Package 'missRanger'

Title: Fast Imputation of Missing Values
Description: Alternative implementation of the beautiful 'MissForest' algorithm used to impute mixed-type data sets by chaining random forests, introduced by Stekhoven, D.J. and Buehlmann, P. (2012) <doi:10.1093/bioinformatics/btr597>. Under the hood, it uses the lightning fast random forest package 'ranger'. Between the iterative model fitting, we offer the option of using predictive mean matching. This firstly avoids imputation with values not already present in the original data (like a value 0.3334 in 0-1 coded variable). Secondly, predictive mean matching tries to raise the variance in the resulting conditional distributions to a realistic level. This would allow, e.g., to do multiple imputation when repeating the call to missRanger(). Out-of-sample application is supported as well.
Authors: Michael Mayer [aut, cre]
Maintainer: Michael Mayer <[email protected]>
License: GPL (>= 2)
Version: 2.6.1
Built: 2025-01-06 06:19:15 UTC
Source: https://github.com/mayer79/missranger

Help Index


Adds Missing Values

Description

Takes a vector, matrix or data.frame and replaces some values by NA.

Usage

generateNA(x, p = 0.1, seed = NULL)

Arguments

x

A vector, matrix or data.frame.

p

Proportion of missing values to add to x. In case x is a data.frame, p can also be a vector of probabilities per column or a named vector.

seed

An integer seed.

Value

x with missing values.

Examples

generateNA(1:10, p = 0.5)
head(generateNA(iris, p = 0.2))

Univariate Imputation

Description

Fills missing values of a vector, matrix or data frame by sampling with replacement from the non-missing values. For data frames, this sampling is done within column.

Usage

imputeUnivariate(x, v = NULL, seed = NULL)

Arguments

x

A vector, matrix or data frame.

v

A character vector of column names to impute (only relevant if x is a data frame). The default NULL imputes all columns.

seed

An integer seed.

Value

x with imputed values.

Examples

imputeUnivariate(c(NA, 0, 1, 0, 1))

(Rows from a screen grounding dataset)
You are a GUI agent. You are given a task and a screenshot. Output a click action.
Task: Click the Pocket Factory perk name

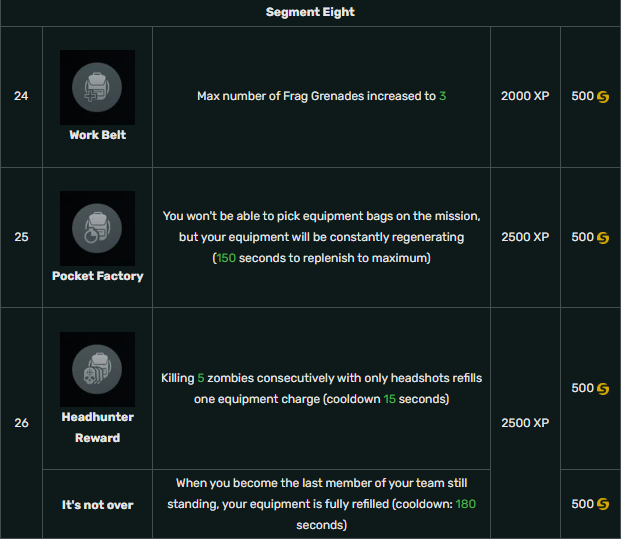(x=97, y=276)
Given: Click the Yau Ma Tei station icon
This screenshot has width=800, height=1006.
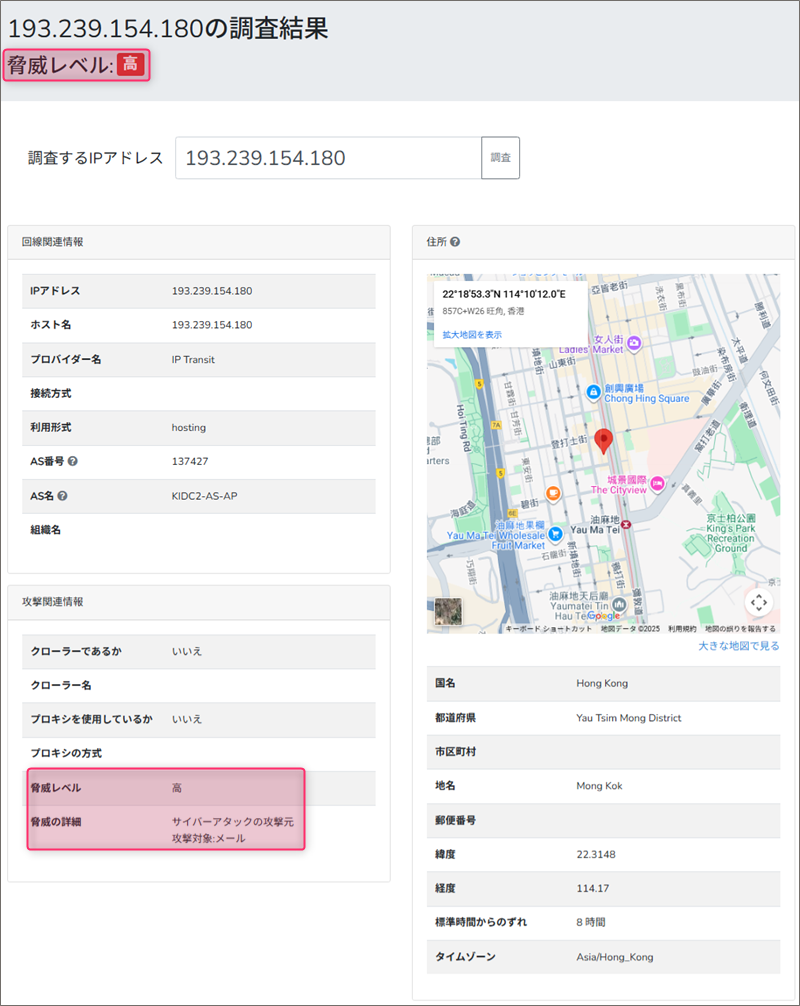Looking at the screenshot, I should pos(626,524).
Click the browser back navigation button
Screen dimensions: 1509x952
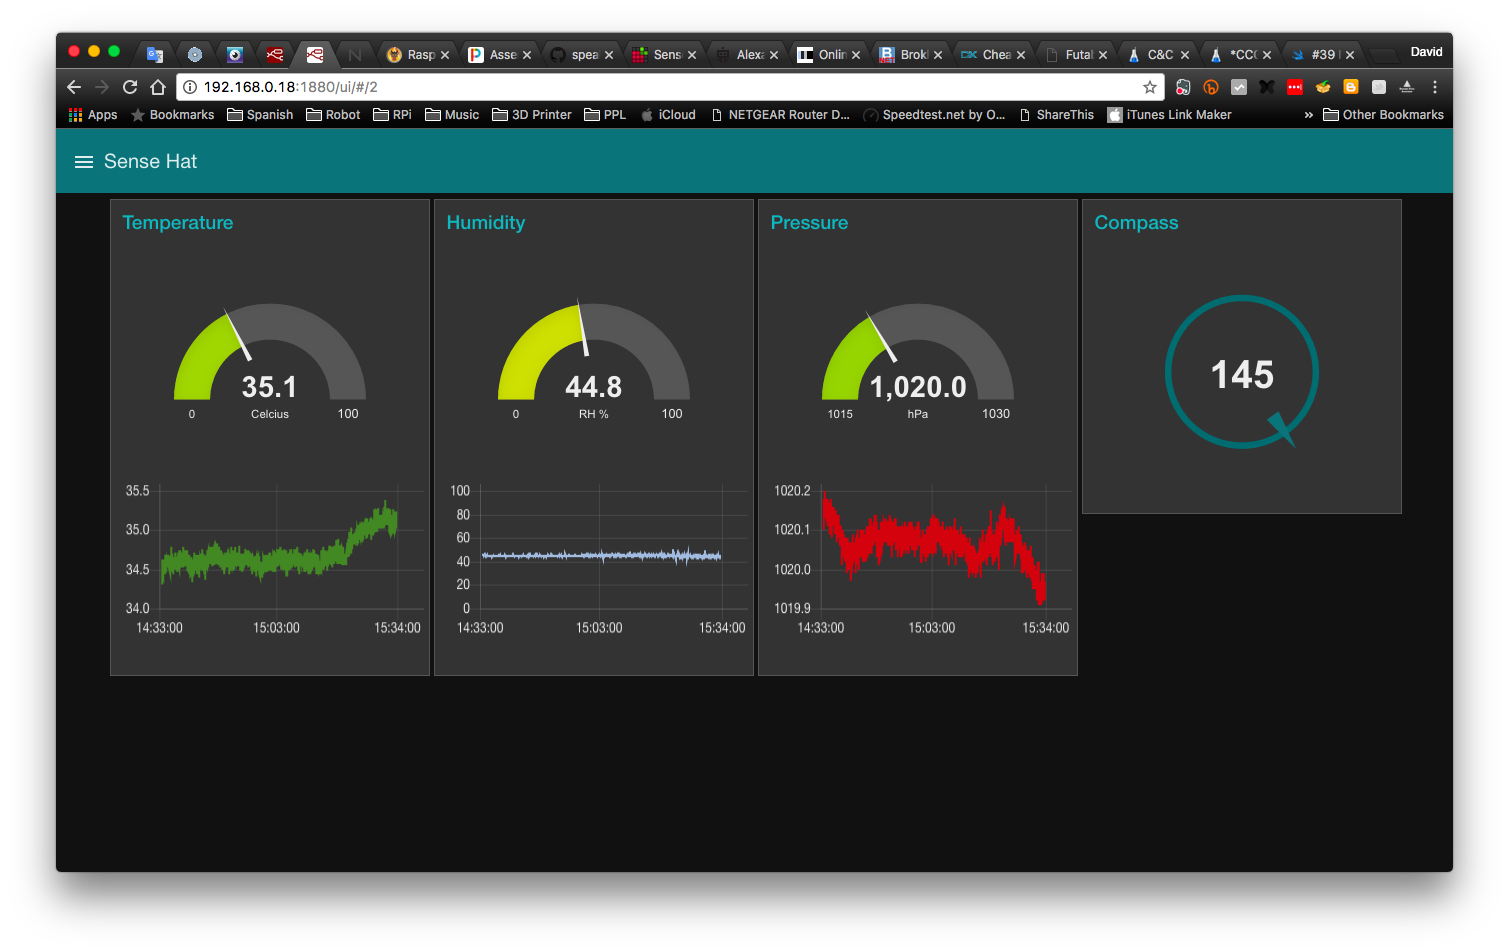pyautogui.click(x=73, y=87)
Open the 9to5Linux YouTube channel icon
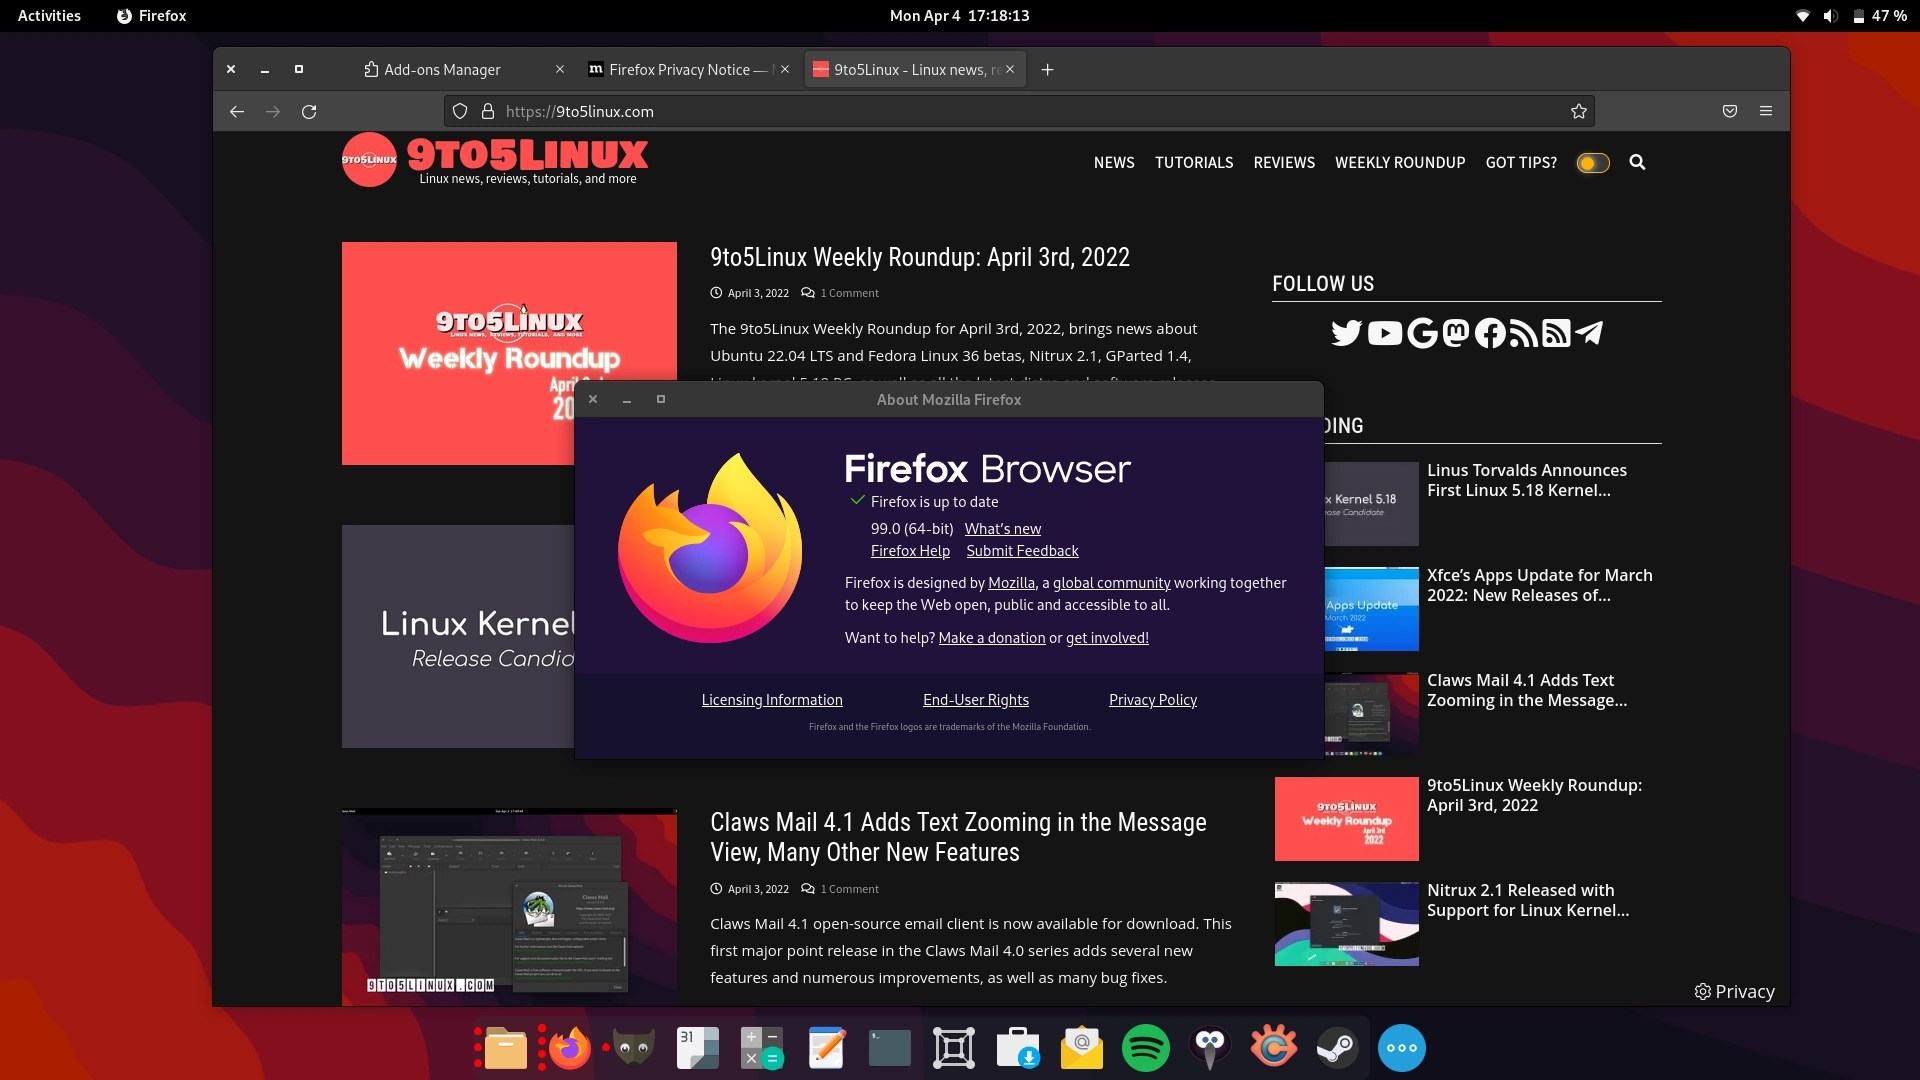The image size is (1920, 1080). (x=1385, y=333)
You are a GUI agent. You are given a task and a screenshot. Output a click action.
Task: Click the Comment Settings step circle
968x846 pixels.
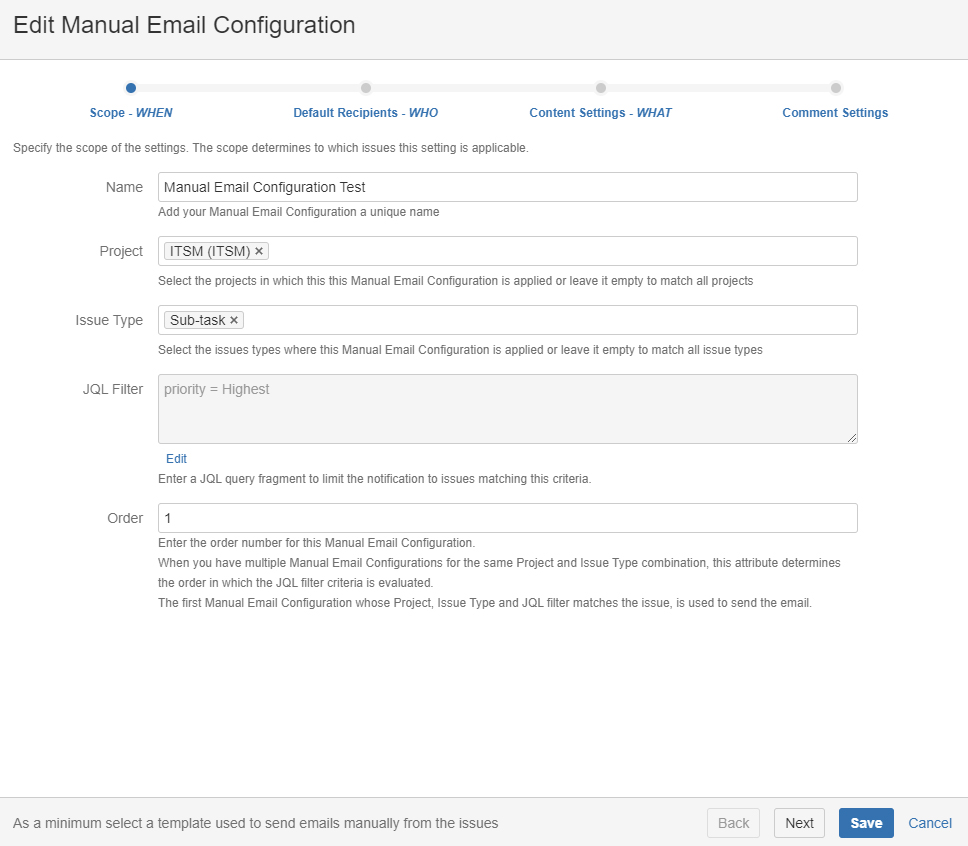pyautogui.click(x=836, y=88)
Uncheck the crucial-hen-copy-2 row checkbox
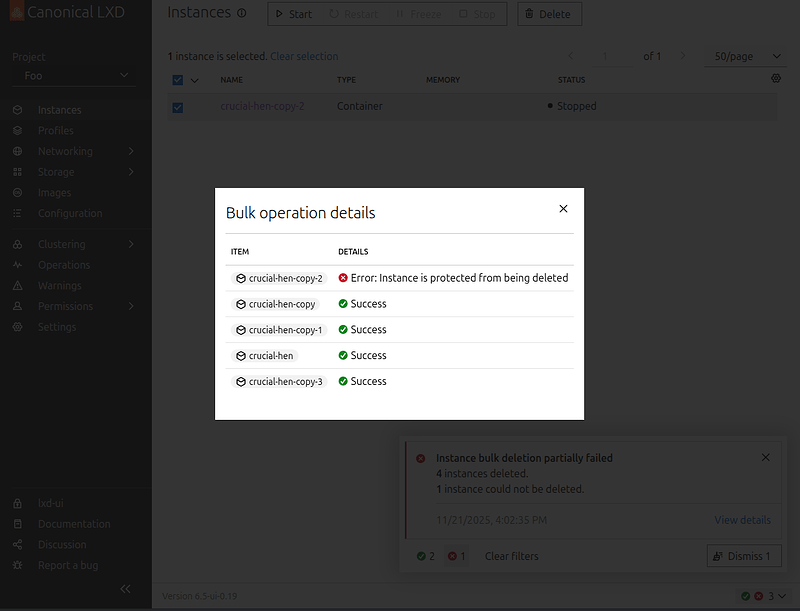800x611 pixels. pos(178,107)
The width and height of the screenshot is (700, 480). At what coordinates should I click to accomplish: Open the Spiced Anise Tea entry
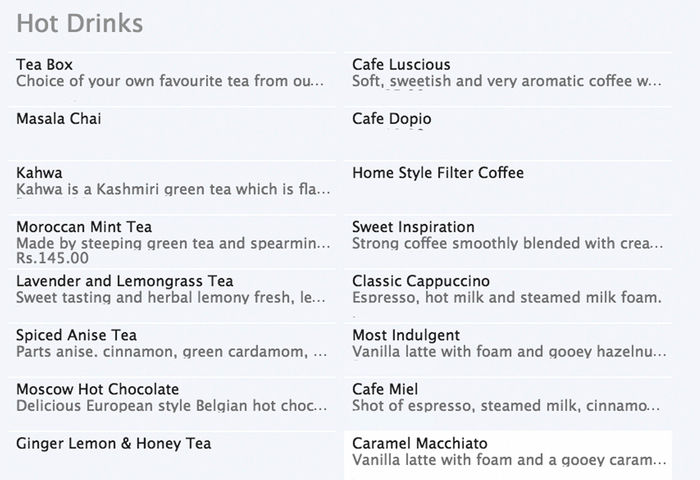click(172, 350)
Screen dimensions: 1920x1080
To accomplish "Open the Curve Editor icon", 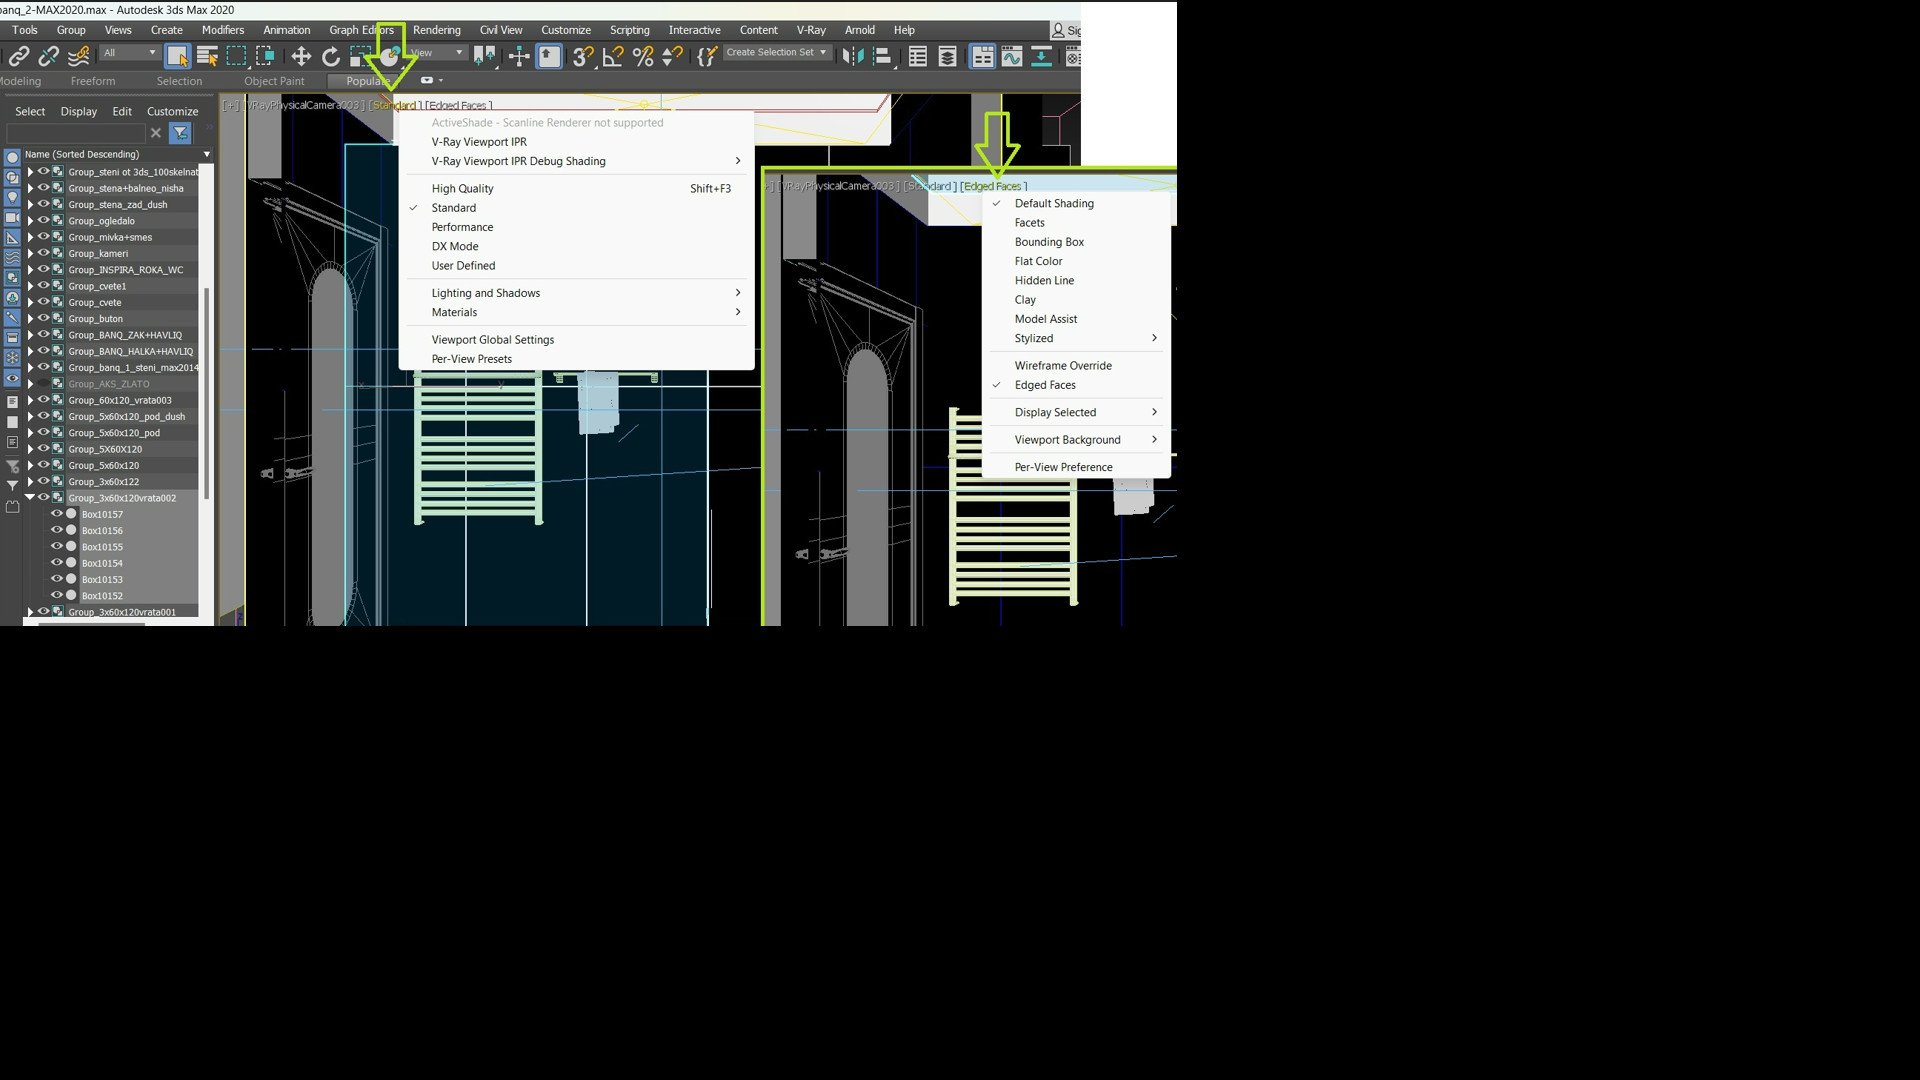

Task to complete:
According to the missRanger documentation, which random forest package does missRanger rely on under the hood?

Result for this task:
The package 'ranger'.